A plain feel of a pill bottle on a terry frisk does not provide probable cause of anything illegal


Mississippi Bureau of Narcotics Agents Richard Sistrunk and Grant Myers (both in plain clothes) received two separate anonymous tips alerting them to suspicious and possible criminal activity. The complaint was related to the mobile home residence of Thomas Walden in a rural area near the House community in Neshoba County.

According to the anonymous tips, people with flashlights were in the woods at night, and people walked in the roads at all hours. In 2006, Agents Sistrunk and Myers, along with Deputy Barry Truett of the Neshoba County Sheriff’s Department, responded to the tips and went to Walden’s home to investigate.

Agents Sistrunk and Myers saw Daniel Day through the storm door, who appeared to be asleep on a sofa. Agents Sistrunk and Myers knew that Day had been convicted of a felony, and they saw a pistol on a table near Day. Despite knocking loudly on the storm door, Agents Sistrunk and Myers were not able to wake Day. Consequently, Agents Sistrunk and Myers entered the home and secured Day and the pistol.

As Agent Sistrunk was about to search the house for any other occupants, he noticed Jamie Anderson sitting in a chair behind the front door of the home. Day and Anderson were the only occupants of the mobile home. Anderson was escorted onto the front porch where Truett conducted a pat down search of him for weapons.

Although he did not feel a weapon during the pat down search, Truett felt what he knew to be a pill bottle in Anderson’s pants’ pocket. Upon removing the pill bottle and observing the contents through its transparent container, Truett believed that the bottle contained methamphetamine.

Anderson was convicted of possession of methamphetamine and sentenced to 12 years. On appeal, he argued the search of the pill bottle was improper. MCOA agreed with Anderson and reversed the conviction.


The U.S. Supreme Court in Minnesota v Dickerson, 508 U.S. 375 (1993), explained the plain feel exception as follows:

If a police officer lawfully pats down a suspect’s outer clothing and feels an object whose contour or mass makes its identity immediately apparent, there has been no invasion of the suspect’s privacy beyond that already authorized by the officer’s search for weapons; if the object is contraband, its warrantless seizure would be justified by the same practical considerations that were in the plain view context.

In Edwards, we said that since the Dickerson plain feel exception for the discovery of contraband during a pat down search for weapons is the tactile equivalent of the plain view doctrine, it requires probable cause.

In this case, there was sufficient probable cause to arrest Day, a known convicted felon who was in constructive possession of a firearm. However, Day is not the subject of this case.

Having just plainly observed a handgun illegally in the presence of a known convicted felon, it is apparent that the officers had the reasonable suspicion necessary to conduct a pat down search for weapons on all individuals present to ensure their own safety and to secure the scene.

----------

§ Complete the following:
• a. In the case summary on the pill bottle search, who carried out the pat down search of Jamie Anderson on the front porch?
• b. Continue the case summary on the pill bottle search from where it ends.
None of the data is needed for this work.

Dataset items
----------

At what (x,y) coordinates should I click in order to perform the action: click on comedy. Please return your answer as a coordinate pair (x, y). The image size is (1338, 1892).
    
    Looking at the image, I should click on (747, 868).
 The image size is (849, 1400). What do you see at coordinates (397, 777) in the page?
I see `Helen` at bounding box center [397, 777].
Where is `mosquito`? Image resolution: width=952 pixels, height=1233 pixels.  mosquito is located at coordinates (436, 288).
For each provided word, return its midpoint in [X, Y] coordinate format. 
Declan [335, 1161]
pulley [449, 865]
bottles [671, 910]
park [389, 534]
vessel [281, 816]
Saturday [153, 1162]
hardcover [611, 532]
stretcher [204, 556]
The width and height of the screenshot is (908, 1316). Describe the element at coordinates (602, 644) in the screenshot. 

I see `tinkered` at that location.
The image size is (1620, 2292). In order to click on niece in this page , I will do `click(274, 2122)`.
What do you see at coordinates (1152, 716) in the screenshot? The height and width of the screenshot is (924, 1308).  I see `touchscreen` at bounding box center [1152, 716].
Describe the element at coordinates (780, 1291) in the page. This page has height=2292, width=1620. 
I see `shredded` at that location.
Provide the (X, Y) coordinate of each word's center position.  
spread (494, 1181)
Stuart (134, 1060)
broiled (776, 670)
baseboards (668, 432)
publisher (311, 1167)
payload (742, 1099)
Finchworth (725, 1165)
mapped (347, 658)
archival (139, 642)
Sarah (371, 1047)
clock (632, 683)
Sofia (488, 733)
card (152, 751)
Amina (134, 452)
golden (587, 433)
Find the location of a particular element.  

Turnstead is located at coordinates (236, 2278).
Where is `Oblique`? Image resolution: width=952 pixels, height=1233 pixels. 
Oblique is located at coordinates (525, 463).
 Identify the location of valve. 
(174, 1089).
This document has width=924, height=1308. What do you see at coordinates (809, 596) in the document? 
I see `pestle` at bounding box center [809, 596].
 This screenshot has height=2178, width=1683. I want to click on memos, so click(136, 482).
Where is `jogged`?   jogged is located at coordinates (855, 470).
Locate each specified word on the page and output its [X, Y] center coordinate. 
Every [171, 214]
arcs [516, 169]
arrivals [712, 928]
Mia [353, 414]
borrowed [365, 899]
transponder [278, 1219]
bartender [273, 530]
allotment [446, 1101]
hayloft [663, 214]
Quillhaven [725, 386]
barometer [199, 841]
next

----------

§ Answers to the exercise:
• a. Deputy Barry Truett of the Neshoba County Sheriff's Department conducted the pat down search.

• b.
The issue that follows then is whether Truett had probable cause to believe that what he felt in Anderson’s pants at the time of the pat down search actually contained contraband. Truett said he felt what he knew was a pill bottle in his pocket. He knew it because he had “felt a gazillion pill bottles.” However, not until the pill bottle was removed from Anderson’s pants and held up for viewing were the contents recognized by Truett as potential contraband.

In McFarlin, we found that an officer conducting a Terry frisk lacked the requisite probable cause to assume that the small knot like nudge in the defendant’s pants’ pocket was contraband.

In Ferrell v. State, 649 So. 2d 831 (1995), the seized drugs were only found after the officers removed a common matchbox that had been covering the drugs underneath it. In that case, the MSC found that because the drugs themselves were not in plain view, the contraband did not meet the plain view exception to a warrantless search.

We find, just as the MSC found in Ferrell, that the mere presence of a pill bottle in a person’s pocket cannot be termed an incriminating object in plain view.

The dissent would find based on the totality of the circumstances that Truett had probable cause to believe the pill bottle contained contraband. There was no evidence presented that:

  1. Truett knew that narcotics were frequently sold at the location at issue;
  2. Through his experience, Truett had probable cause to suspect that a pill bottle contained narcotics;
  3. Truett never testified that he had ever found contraband inside a pill bottle.

Furthermore, the record shows that no illegal narcotics were found in or around the trailer, nor were any illegal narcotics found in the possession of any other occupant of that trailer.

It is not illegal to be in possession of a pill bottle. Just as the law enforcement officer in Ferrell could not ascertain the contents of the matchbox by sight, Truett could not ascertain the contents of the pill bottle by touch.

It was only through the speculative subsequent investigation by reaching inside Anderson’s pocket, removing the pill bottle, and visually inspecting its contents that Truett was able to determine that the pill bottle may have contained narcotics.